> [WHAT IS BEING ASKED]: Return every line of the entries below that contains the word "Select".

──────────────────────────────

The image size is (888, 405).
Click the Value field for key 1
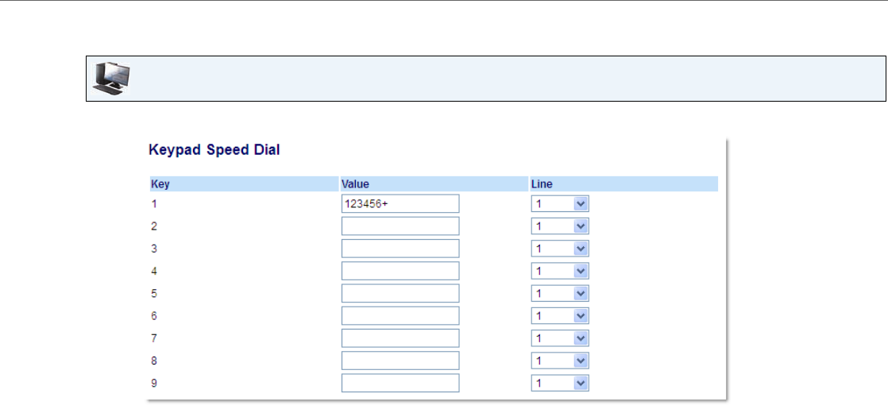pyautogui.click(x=400, y=204)
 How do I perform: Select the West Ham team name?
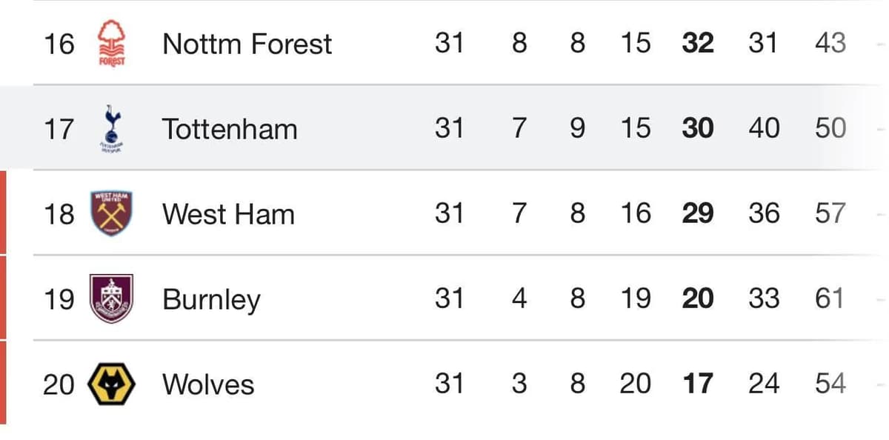(228, 214)
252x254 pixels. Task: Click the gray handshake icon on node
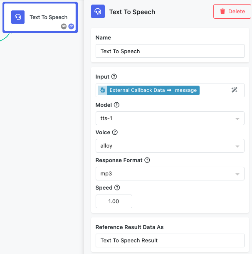click(x=64, y=26)
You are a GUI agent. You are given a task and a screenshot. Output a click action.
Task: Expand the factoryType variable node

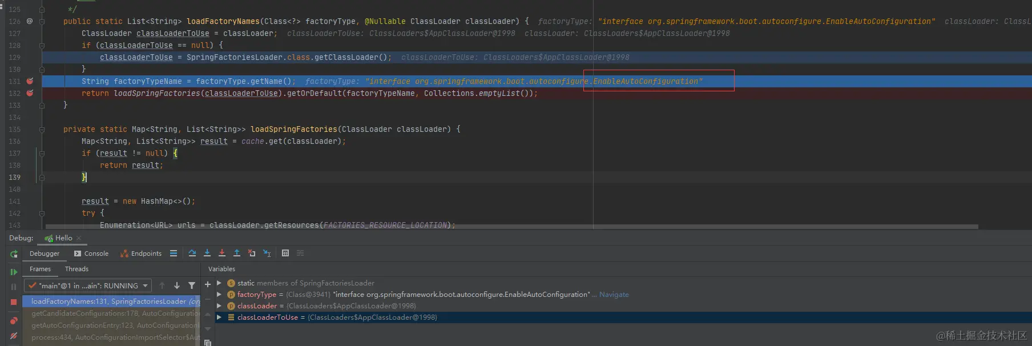pyautogui.click(x=219, y=295)
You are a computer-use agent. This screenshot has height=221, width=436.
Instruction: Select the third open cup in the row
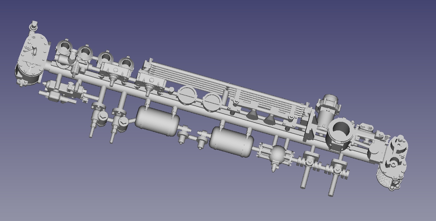(106, 57)
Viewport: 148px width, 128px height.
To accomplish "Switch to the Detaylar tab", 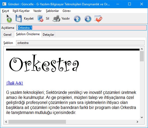I will pyautogui.click(x=48, y=35).

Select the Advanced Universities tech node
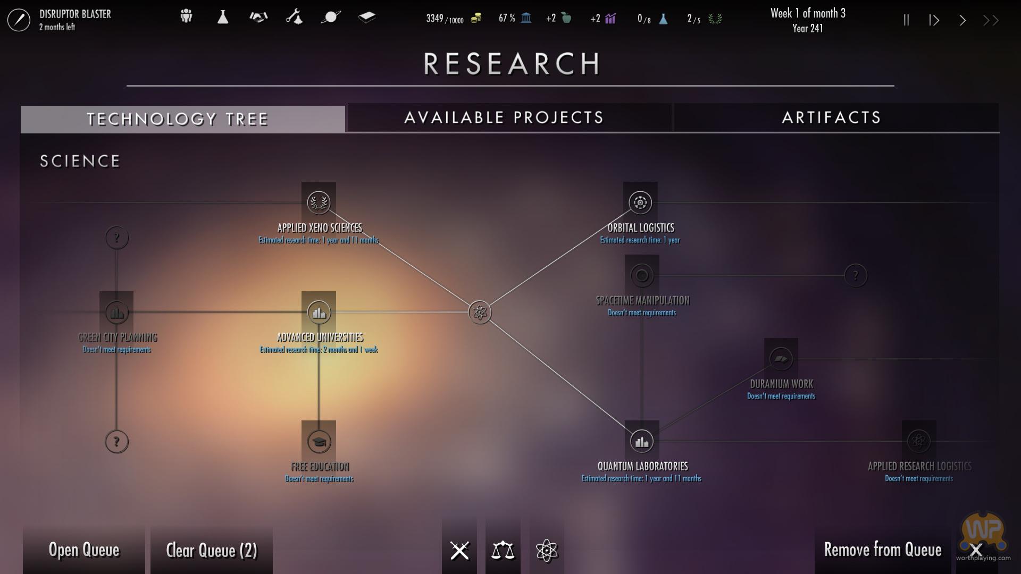point(319,313)
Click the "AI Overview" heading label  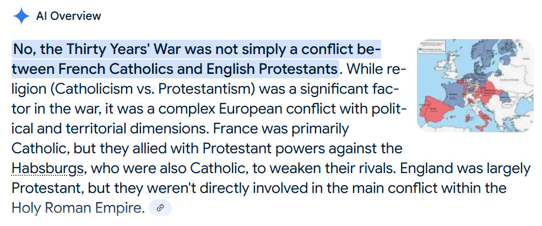click(68, 16)
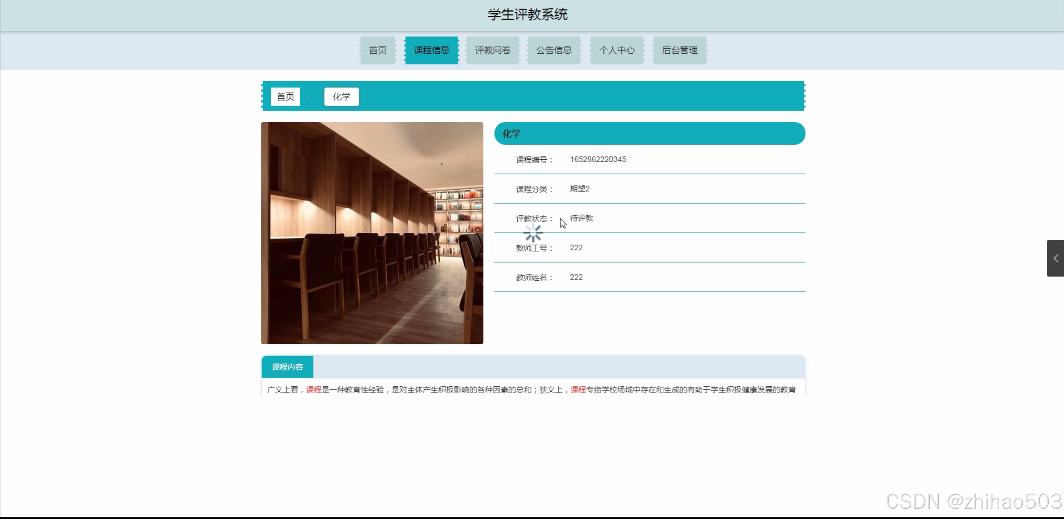The width and height of the screenshot is (1064, 519).
Task: Expand the collapsed right side panel arrow
Action: pos(1055,258)
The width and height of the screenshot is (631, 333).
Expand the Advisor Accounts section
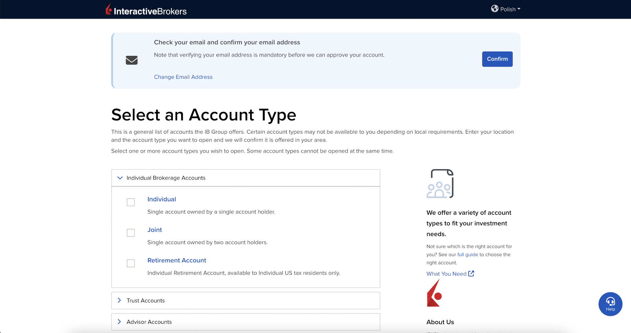click(149, 322)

──────────────────────────────

> [THE RESPONSE]:
 How do I perform: Select the West Ham team name?
Instruction: Select the third open cup in the row
Select the Advanced Universities tech node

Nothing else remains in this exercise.